I have hundreds of examples from which to to draw, whether it be a teen making extra money by giving her mother’s boyfriend blow jobs (her mother’s suggestion) to adolescent girls baring their breasts in order to get discounts for hair products at a local convenience store. (The incidents were caught on the store’s own surveillance camera.) It is both frustrating and overwhelming to deal with the many individual symptoms of a diseased system. We must get to the place where we put sexual and domestic violence on the front burner, as Bill Fletcher suggests, but it won’t be easy.

It means launching a multi-faceted struggle when and where we can. This calls for an overhaul of the justice system, because one of the main reasons Black women don’t report rape is to keep that Black man out of a racist criminal system. We have done so in the hopes of community justice that hardly ever seems to materialize. It means confronting, filtering and eliminating the misogynist and sexist toxins that have crept into our political, social and cultural environments. This means starting in our homes, honoring and valuing girls and women, teaching equality to all sexes so that we all become change agents in some way.

It means developing and strengthening the support systems for victims of sexual violence so that they are not re-victimized and silenced, but get the spiritual, emotional and psychological support they so desperately need.

It means struggling with our brothers, especially those in the progressive movement, to take up seriously, this issue with themselves and their peers. One of the stories in NO! involved “an avowed pro-feminist” rapist brother whose hurtful actions spoke more forcefully than his empty radical rhetoric.

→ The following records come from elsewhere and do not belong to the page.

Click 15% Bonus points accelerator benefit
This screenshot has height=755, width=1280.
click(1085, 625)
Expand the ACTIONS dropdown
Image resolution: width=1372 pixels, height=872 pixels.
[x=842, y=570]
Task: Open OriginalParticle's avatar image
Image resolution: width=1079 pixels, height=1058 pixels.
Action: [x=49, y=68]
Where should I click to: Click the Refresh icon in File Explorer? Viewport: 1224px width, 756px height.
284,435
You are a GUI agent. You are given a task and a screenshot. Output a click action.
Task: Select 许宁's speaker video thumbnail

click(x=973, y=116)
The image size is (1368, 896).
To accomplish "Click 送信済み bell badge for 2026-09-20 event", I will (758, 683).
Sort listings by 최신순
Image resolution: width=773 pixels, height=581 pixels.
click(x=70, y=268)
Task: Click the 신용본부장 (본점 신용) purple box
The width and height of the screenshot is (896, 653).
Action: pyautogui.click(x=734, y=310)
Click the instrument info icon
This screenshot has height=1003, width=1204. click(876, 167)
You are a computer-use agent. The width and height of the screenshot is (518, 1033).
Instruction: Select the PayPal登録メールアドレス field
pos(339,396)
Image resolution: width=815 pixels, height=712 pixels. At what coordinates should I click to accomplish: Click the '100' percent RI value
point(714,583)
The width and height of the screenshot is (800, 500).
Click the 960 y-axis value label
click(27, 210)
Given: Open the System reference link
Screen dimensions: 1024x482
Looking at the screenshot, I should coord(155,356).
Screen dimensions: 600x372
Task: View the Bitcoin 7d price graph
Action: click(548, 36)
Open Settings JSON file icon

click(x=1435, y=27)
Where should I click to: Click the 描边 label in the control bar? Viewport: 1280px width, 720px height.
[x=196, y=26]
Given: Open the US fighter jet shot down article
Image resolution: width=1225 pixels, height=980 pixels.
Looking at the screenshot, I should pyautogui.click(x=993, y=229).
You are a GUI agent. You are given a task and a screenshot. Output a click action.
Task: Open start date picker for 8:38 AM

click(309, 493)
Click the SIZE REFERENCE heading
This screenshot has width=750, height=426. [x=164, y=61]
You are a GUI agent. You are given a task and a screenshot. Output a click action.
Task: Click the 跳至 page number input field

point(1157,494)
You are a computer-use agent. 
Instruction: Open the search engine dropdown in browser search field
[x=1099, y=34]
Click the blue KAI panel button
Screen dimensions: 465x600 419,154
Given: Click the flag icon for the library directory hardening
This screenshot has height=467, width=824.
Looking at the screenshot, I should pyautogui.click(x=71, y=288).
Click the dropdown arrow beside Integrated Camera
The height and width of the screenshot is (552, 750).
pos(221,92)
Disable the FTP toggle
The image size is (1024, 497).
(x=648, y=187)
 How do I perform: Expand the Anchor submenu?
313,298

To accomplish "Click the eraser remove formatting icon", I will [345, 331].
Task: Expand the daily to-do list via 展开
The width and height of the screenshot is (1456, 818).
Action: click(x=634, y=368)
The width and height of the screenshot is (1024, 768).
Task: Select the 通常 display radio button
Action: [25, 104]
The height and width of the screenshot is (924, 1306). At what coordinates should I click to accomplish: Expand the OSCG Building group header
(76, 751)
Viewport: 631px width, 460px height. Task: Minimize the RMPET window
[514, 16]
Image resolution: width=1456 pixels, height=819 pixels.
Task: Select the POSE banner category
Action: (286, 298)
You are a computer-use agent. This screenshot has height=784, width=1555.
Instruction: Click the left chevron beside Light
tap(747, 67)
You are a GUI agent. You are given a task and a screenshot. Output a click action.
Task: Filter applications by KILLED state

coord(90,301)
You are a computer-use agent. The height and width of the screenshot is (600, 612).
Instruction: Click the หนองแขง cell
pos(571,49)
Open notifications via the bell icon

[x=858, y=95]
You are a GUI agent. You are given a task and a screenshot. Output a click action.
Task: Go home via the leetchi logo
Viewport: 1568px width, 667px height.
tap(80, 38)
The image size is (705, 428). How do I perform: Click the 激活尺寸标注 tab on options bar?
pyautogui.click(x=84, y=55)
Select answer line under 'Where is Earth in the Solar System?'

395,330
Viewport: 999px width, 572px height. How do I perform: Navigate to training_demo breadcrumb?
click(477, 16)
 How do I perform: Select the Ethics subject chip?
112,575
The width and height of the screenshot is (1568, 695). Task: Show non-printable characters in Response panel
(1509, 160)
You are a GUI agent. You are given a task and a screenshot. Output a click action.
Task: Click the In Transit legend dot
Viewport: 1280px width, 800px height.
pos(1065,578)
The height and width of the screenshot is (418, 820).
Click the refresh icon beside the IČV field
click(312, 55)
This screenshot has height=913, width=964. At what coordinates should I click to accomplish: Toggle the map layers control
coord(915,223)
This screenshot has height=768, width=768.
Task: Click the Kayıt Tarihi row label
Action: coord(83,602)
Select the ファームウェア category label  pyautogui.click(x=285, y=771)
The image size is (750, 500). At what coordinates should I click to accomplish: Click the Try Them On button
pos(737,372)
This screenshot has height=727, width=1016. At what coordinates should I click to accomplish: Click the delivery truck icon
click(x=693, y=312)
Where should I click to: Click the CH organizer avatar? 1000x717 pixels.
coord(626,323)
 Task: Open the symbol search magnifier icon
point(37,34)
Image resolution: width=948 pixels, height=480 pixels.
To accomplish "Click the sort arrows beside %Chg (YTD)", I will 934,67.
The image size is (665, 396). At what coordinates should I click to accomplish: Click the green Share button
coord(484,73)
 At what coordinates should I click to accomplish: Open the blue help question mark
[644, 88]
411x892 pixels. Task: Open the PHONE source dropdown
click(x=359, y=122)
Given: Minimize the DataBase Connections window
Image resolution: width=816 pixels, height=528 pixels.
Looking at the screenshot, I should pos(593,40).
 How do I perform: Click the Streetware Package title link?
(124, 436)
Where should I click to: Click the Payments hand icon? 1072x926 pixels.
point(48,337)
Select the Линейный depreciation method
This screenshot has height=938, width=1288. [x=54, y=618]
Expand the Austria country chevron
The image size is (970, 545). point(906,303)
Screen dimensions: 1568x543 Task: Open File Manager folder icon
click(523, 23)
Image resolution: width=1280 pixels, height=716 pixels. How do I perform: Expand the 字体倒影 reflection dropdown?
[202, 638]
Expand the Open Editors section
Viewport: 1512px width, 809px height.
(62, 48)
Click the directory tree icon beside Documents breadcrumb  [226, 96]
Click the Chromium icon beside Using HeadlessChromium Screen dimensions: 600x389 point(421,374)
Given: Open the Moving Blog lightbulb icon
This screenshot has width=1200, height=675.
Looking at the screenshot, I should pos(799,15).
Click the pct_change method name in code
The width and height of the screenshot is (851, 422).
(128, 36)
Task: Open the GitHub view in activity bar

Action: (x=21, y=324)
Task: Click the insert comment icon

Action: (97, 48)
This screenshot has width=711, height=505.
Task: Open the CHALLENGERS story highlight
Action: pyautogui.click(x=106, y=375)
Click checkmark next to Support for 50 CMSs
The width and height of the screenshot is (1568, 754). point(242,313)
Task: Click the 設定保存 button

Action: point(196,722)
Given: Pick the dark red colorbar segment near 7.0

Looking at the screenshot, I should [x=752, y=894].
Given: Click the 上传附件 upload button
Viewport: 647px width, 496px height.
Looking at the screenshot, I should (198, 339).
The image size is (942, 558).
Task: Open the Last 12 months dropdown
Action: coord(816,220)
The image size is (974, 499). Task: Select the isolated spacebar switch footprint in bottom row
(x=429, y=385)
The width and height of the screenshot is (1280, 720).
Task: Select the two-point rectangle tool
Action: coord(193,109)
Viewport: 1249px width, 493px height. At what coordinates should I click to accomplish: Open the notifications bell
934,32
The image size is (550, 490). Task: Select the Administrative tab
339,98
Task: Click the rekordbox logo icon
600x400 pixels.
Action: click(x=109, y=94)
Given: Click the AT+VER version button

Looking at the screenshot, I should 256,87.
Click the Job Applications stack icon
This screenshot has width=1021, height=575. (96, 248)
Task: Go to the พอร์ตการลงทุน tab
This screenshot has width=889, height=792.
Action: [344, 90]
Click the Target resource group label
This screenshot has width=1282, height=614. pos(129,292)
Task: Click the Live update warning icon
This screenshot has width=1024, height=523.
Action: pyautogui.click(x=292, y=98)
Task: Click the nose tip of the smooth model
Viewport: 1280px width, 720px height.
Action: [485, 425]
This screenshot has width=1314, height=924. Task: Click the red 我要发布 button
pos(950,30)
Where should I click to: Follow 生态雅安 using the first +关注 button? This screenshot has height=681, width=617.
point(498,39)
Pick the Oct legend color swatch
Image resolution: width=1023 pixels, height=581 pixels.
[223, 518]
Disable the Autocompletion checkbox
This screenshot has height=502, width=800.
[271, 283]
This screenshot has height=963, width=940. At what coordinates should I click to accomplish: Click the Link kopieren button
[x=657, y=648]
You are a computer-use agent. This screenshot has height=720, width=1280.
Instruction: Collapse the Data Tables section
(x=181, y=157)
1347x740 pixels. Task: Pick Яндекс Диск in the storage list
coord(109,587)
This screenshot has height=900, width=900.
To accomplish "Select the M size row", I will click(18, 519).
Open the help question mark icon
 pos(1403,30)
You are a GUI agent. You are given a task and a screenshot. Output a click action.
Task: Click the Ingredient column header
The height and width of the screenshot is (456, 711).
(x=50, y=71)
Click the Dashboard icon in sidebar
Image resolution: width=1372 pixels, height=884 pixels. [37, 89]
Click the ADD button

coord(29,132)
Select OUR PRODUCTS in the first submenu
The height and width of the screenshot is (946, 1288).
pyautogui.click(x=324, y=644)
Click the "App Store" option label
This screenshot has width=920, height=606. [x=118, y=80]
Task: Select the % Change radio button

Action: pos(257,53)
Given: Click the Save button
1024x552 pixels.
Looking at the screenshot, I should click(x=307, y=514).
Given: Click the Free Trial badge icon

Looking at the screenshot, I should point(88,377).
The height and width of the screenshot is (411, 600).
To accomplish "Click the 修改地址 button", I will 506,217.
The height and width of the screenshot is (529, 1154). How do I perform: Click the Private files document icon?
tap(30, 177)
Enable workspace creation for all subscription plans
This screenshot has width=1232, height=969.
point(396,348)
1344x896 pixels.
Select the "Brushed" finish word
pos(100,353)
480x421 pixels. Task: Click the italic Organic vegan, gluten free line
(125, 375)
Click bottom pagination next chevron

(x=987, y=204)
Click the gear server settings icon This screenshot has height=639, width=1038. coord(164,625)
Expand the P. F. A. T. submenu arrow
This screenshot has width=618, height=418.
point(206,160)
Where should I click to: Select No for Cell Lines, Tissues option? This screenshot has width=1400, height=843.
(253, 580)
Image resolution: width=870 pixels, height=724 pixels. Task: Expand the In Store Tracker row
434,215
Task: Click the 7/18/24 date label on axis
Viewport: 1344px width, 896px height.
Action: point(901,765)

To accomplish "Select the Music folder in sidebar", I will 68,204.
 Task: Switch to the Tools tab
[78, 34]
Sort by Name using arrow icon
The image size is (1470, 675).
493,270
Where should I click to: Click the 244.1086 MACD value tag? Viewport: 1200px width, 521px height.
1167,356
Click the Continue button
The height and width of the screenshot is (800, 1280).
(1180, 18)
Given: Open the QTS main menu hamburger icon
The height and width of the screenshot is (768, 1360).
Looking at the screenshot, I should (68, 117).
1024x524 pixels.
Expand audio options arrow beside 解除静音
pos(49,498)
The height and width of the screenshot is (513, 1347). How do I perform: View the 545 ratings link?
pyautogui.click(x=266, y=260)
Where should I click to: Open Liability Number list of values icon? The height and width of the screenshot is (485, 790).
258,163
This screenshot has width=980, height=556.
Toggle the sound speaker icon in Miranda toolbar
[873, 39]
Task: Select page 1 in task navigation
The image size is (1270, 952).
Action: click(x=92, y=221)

It means moving past the view that erroneously pits racial oppression against women’s oppression. It’s the old let’s-fight-together-to-eliminate-racism-first, then-we’ll-deal-with-sexism argument that has plagued the Black Liberation Movement for years. Homophobia, another oppression needing to be dealt with by the Black community, is rarely even on the radar screen.

Our movements and our communities must seek a humane, yet determined, approach to the consequences of unchecked patriarchy and unbridled violence on our individual and collective psyche and being. Each time we say “NO!” to a form of sexual oppression, we are saying “NO!” to a capitalist system that utilizes oppression to continue its dominance and exploitation. It is most successful when it gets us to take an active part in propping up that system.

Organized activities, events and campaigns must be multiplied, hopefully with leadership by men with a genuine understanding of their role in gender oppression. Even critiquing the trivialization of women’s violence, by the Walk a Mile in Her Shoes, has its place in this important debate.

On April 28th, one such event will take place in Durham, North Carolina. It is the "National Day of Truth-Telling” to speak out against sexual violence but also to address its root causes. It has been the hotbed of confusion, resentment and anger since the rape occurred at a Duke Lacrosse team party. An organized effort emerged to untangle the web and educate the community towards a place of healing and empowerment.

I fervently believe that we can create a critical mass of people who will bring a sense of urgency and justice to this issue that will ultimately transform our society. Further, I need to be able to look into that young girl’s eyes and assure her that a more humane world for women is coming.